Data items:
BEGIN

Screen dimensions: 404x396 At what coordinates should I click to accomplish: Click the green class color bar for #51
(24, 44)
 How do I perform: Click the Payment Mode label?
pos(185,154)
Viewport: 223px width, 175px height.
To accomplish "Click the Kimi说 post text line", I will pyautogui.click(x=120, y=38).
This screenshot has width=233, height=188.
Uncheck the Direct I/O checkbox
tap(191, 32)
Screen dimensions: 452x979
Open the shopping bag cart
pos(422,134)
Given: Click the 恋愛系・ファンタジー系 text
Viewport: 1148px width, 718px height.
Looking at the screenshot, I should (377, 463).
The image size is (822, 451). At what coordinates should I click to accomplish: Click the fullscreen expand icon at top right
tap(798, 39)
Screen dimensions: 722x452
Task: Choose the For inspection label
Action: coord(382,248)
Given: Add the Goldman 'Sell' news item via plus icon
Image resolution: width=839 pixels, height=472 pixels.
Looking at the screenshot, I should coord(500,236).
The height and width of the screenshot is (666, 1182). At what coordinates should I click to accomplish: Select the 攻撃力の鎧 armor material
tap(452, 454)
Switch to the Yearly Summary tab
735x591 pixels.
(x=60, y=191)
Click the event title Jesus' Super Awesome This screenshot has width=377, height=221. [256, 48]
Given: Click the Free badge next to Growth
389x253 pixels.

END

▶ [Work to be completed] Every line above that includes the word "text" must appear in the answer.

▶ [Finished task]
To accomplish "Click the Kimi说 post text line", I will pyautogui.click(x=120, y=38).
Given: Click the 恋愛系・ファンタジー系 text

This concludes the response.